* [INPUT DATA]

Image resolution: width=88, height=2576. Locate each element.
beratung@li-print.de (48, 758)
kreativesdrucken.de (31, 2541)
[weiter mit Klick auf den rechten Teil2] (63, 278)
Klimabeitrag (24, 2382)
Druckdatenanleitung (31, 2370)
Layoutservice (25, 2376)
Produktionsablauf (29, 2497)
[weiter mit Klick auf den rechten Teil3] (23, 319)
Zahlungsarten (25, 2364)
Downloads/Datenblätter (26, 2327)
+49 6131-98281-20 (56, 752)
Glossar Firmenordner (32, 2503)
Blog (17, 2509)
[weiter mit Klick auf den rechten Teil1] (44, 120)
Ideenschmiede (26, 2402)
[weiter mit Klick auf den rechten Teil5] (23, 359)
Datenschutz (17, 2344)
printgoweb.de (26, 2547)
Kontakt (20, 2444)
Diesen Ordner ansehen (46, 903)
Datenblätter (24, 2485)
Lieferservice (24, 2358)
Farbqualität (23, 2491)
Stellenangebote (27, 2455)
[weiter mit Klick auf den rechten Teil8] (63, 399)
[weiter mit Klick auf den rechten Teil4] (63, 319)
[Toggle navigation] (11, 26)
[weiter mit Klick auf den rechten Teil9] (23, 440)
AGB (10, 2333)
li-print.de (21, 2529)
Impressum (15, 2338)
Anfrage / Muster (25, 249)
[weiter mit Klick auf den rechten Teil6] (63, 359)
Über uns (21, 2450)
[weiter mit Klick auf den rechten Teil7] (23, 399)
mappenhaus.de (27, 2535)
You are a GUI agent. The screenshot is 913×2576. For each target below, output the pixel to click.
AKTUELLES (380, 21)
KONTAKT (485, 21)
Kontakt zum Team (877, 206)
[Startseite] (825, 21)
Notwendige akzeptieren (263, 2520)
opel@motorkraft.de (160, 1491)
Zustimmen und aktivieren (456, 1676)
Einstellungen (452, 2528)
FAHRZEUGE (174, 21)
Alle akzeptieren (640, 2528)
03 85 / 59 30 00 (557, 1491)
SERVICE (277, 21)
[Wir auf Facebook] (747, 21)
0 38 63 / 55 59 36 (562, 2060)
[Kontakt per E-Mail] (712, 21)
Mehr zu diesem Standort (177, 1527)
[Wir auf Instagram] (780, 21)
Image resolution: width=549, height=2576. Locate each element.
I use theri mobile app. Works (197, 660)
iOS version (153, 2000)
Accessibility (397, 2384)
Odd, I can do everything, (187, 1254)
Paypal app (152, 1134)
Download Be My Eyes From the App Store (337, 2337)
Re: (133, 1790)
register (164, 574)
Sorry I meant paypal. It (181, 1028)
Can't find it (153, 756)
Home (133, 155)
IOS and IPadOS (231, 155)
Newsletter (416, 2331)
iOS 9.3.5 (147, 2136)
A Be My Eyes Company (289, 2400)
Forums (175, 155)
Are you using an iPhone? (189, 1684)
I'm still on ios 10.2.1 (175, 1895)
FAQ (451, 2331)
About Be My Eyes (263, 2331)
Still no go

* [EXERCISE] Every line of the data is to be retyped without alteration.

* [ANSWER BELOW]
Image resolution: width=88, height=2576. Locate each element.
beratung@li-print.de (48, 758)
kreativesdrucken.de (31, 2541)
[weiter mit Klick auf den rechten Teil2] (63, 278)
Klimabeitrag (24, 2382)
Druckdatenanleitung (31, 2370)
Layoutservice (25, 2376)
Produktionsablauf (29, 2497)
[weiter mit Klick auf den rechten Teil3] (23, 319)
Zahlungsarten (25, 2364)
Downloads/Datenblätter (26, 2327)
+49 6131-98281-20 (56, 752)
Glossar Firmenordner (32, 2503)
Blog (17, 2509)
[weiter mit Klick auf den rechten Teil1] (44, 120)
Ideenschmiede (26, 2402)
[weiter mit Klick auf den rechten Teil5] (23, 359)
Datenschutz (17, 2344)
printgoweb.de (26, 2547)
Kontakt (20, 2444)
Diesen Ordner ansehen (46, 903)
Datenblätter (24, 2485)
Lieferservice (24, 2358)
Farbqualität (23, 2491)
Stellenangebote (27, 2455)
[weiter mit Klick auf den rechten Teil8] (63, 399)
[weiter mit Klick auf den rechten Teil4] (63, 319)
[Toggle navigation] (11, 26)
[weiter mit Klick auf den rechten Teil9] (23, 440)
AGB (10, 2333)
li-print.de (21, 2529)
Impressum (15, 2338)
Anfrage / Muster (25, 249)
[weiter mit Klick auf den rechten Teil6] (63, 359)
Über uns (21, 2450)
[weiter mit Klick auf den rechten Teil7] (23, 399)
mappenhaus.de (27, 2535)
You are a GUI agent. The screenshot is 913×2576. For each target below, output the pixel to click.
AKTUELLES (380, 21)
KONTAKT (485, 21)
Kontakt zum Team (877, 206)
[Startseite] (825, 21)
Notwendige akzeptieren (263, 2520)
opel@motorkraft.de (160, 1491)
Zustimmen und aktivieren (456, 1676)
Einstellungen (452, 2528)
FAHRZEUGE (174, 21)
Alle akzeptieren (640, 2528)
03 85 / 59 30 00 (557, 1491)
SERVICE (277, 21)
[Wir auf Facebook] (747, 21)
0 38 63 / 55 59 36 (562, 2060)
[Kontakt per E-Mail] (712, 21)
Mehr zu diesem Standort (177, 1527)
[Wir auf Instagram] (780, 21)
Image resolution: width=549, height=2576. Locate each element.
I use theri mobile app. Works (197, 660)
iOS version (153, 2000)
Accessibility (397, 2384)
Odd, I can do everything, (187, 1254)
Paypal app (152, 1134)
Download Be My Eyes From the App Store (337, 2337)
Re: (133, 1790)
register (164, 574)
Sorry I meant paypal. It (181, 1028)
Can't find it (153, 756)
Home (133, 155)
IOS and IPadOS (231, 155)
Newsletter (416, 2331)
iOS 9.3.5 (147, 2136)
A Be My Eyes Company (289, 2400)
Forums (175, 155)
Are you using an iPhone? (189, 1684)
I'm still on ios 10.2.1 (175, 1895)
FAQ (451, 2331)
About Be My Eyes (263, 2331)
Still no go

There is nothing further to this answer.